Opening up the album is “Can’t You See,” which begins with an intense amount of feedback and ambient noise. This background noise continues through the whole song as somewhat monotonous vocals echo slightly above. The bass line throbs constantly, but those screeches in the background seem a bit too prominent for this simple of a song, and I find myself wishing they were gone about halfway through. “Heat Distraction” then loses the nasty noise in the background and moves to a faster, out right rock beat with repeating layers of guitar that serve as the main focus of the song.
Such is the main focus for this whole album, layers of sound topped with wavy guitars as icing on the cake (not your favorite kind of cake, but one that is still edible).

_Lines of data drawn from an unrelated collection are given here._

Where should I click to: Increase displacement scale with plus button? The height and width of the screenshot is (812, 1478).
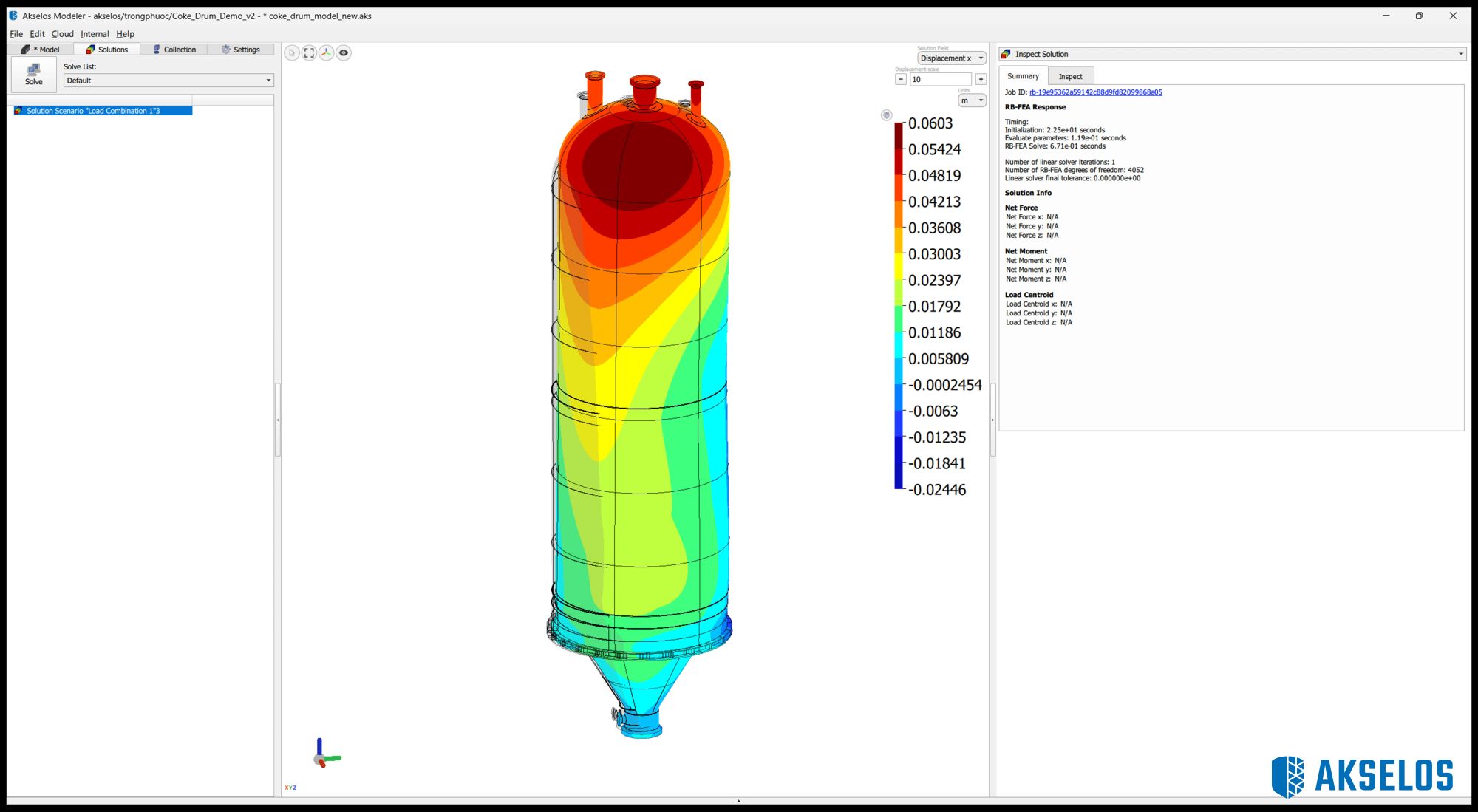(x=981, y=78)
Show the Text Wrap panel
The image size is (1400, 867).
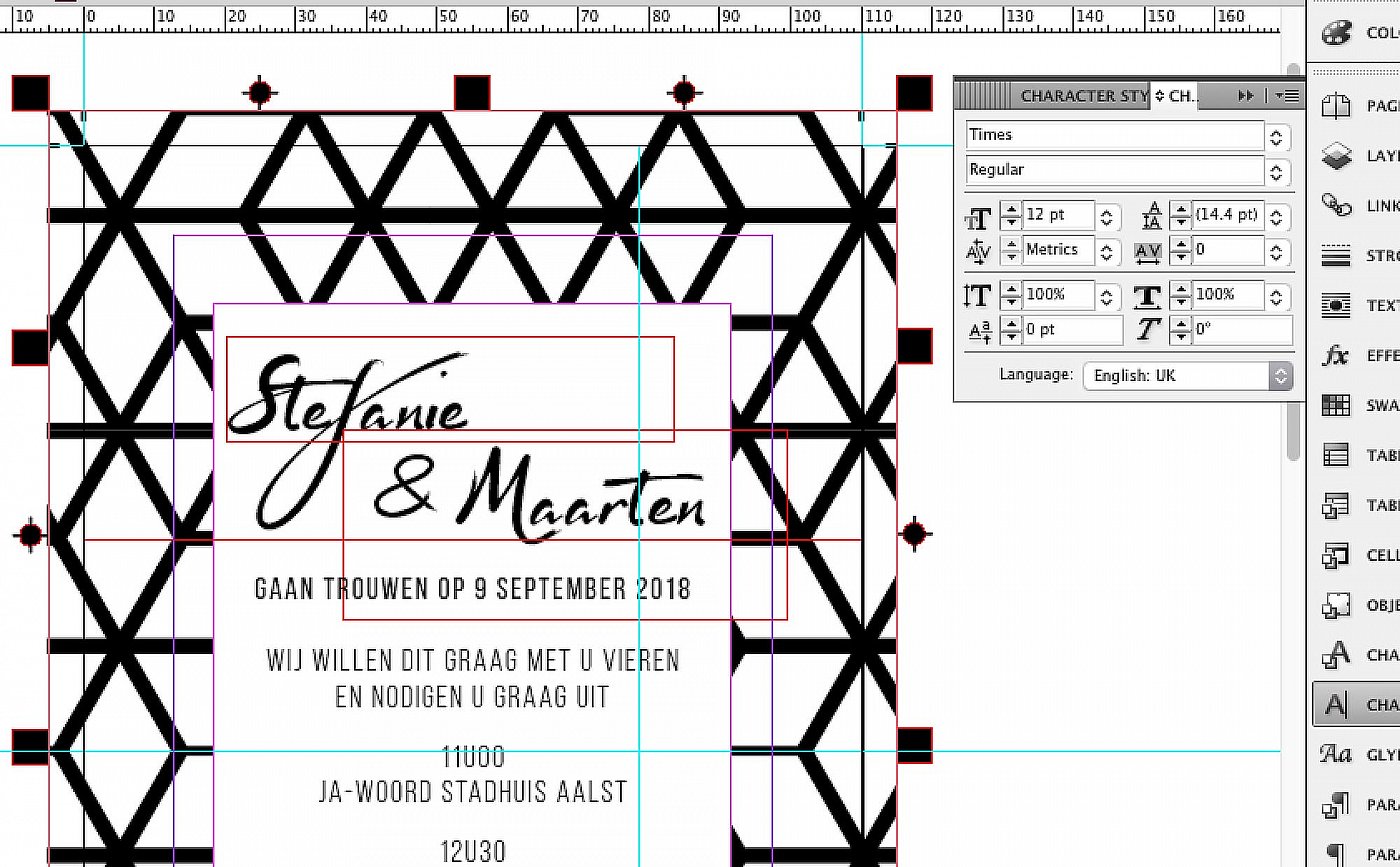1336,306
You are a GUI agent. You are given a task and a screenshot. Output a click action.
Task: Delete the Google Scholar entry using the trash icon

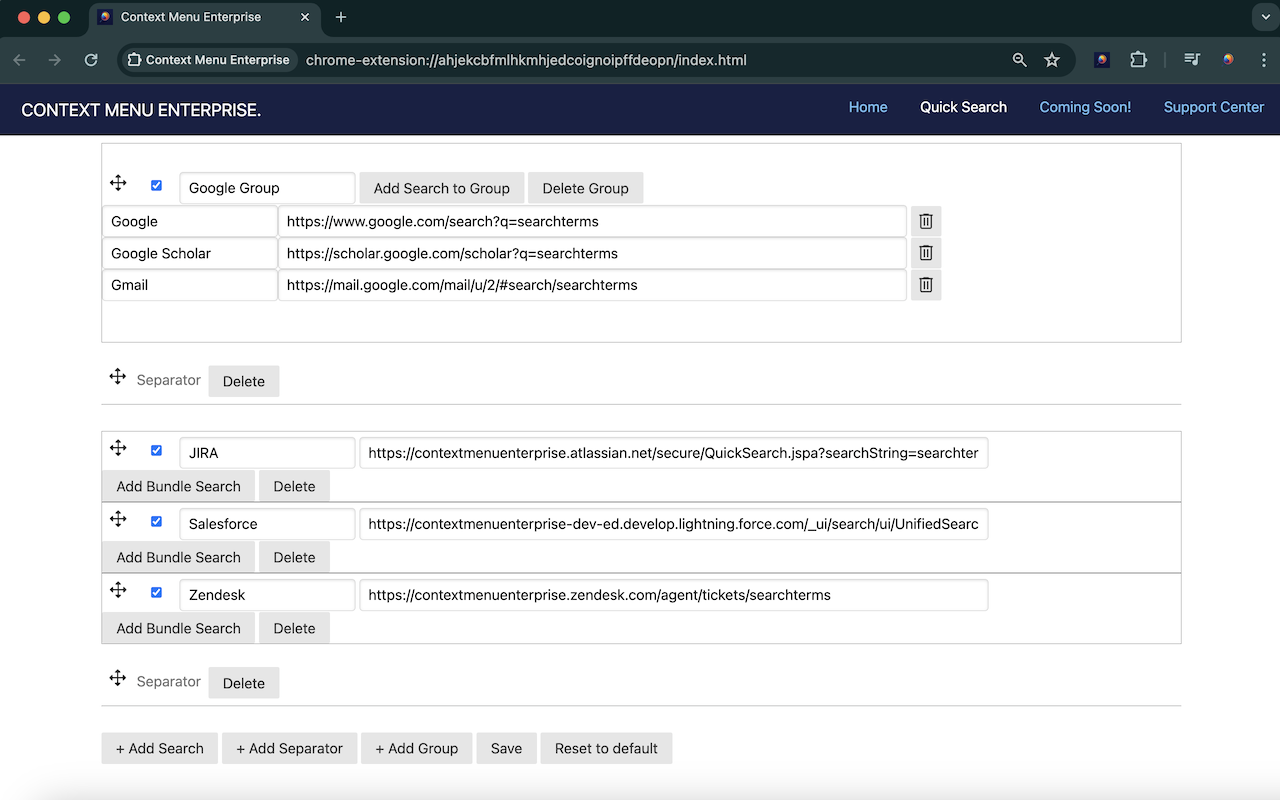pyautogui.click(x=925, y=253)
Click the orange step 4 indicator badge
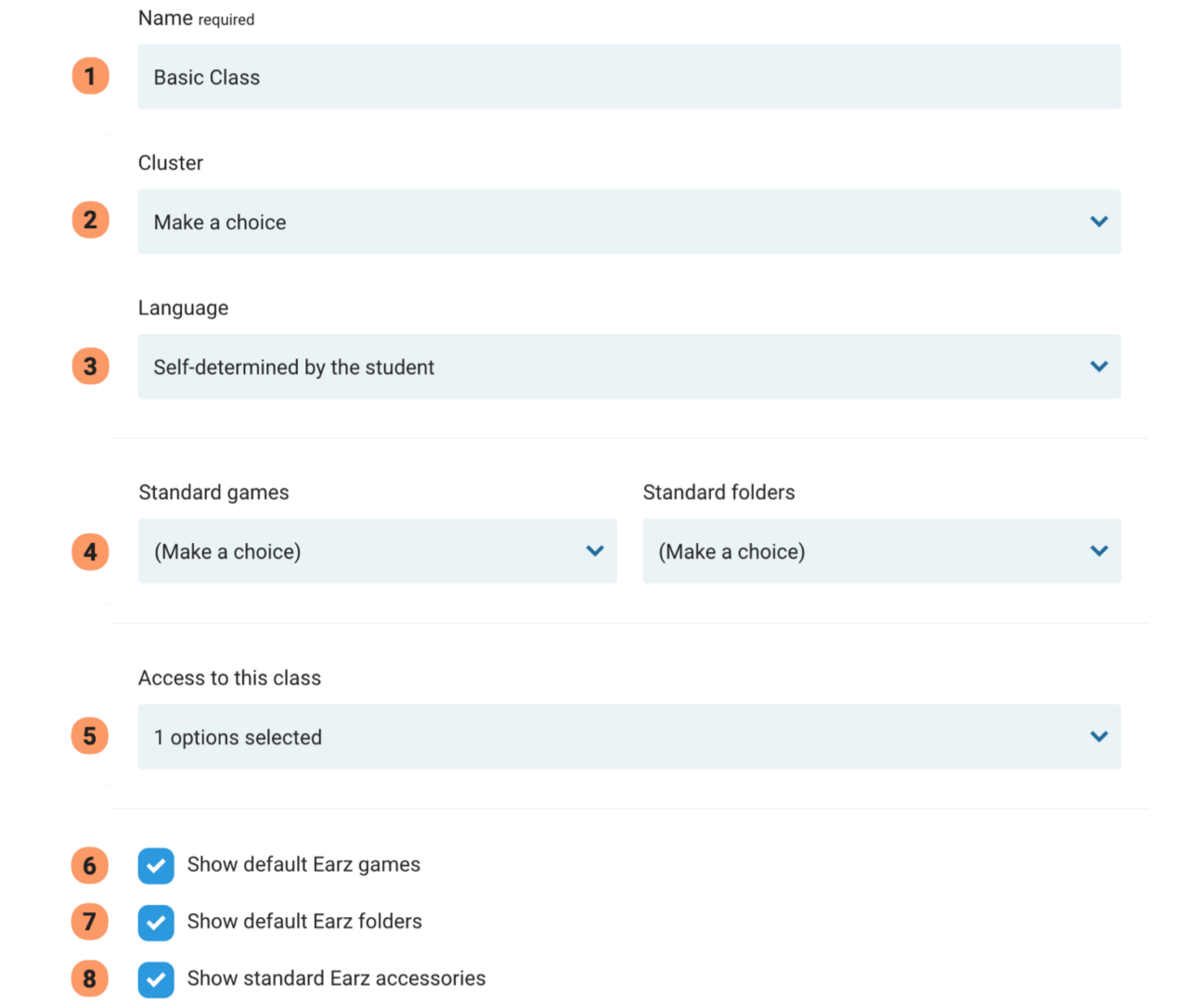The image size is (1188, 1008). coord(90,551)
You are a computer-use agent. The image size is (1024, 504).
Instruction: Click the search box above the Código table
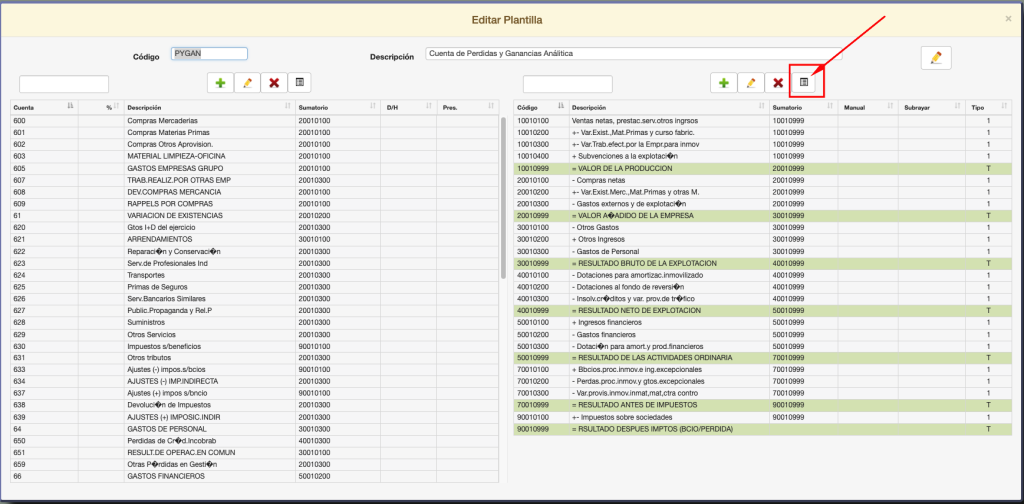[x=567, y=84]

Women vary between slow movers that showcase the dark sound that this band does so well, such as “Penal Colony,” whose melancholy lull carries over into a purely instrumental piece, leaving the listener to ponder where exactly the band is trying to lead you, but they attempt to give an answer to this question on exceptional tracks like “Locust Valley,” where intricate guitar playing and a simple chorus of just “oohs and aahs” make up the simple song. With songs like these, Women know where to put the builds in their album; it comes after another song that, I feel, has too much feedback and not enough actual music to hold it up.
They finish off with “Eyesore,” a rather long closer, but probably the best song on the whole album, as “Black Rice” was on their prior work. It seems like the singing and the guitars are almost equal, which gives this song an eloquent balance between pure instrumental and indie rock. There are breaks in the song in which the guitars outweigh the vocals, and in turn, bits where the vocals seem to be the main focus, which makes this song enjoyable for the six minutes and twenty five seconds it lasts.
This leads me to my biggest problem with this album: the vocals are not prominent enough, and they seem to blend together with each song. Every listen, it becomes more tolerable and the flaws become less noticeable. However, it just seems as though Women haven’t really made up their mind in terms of who they are.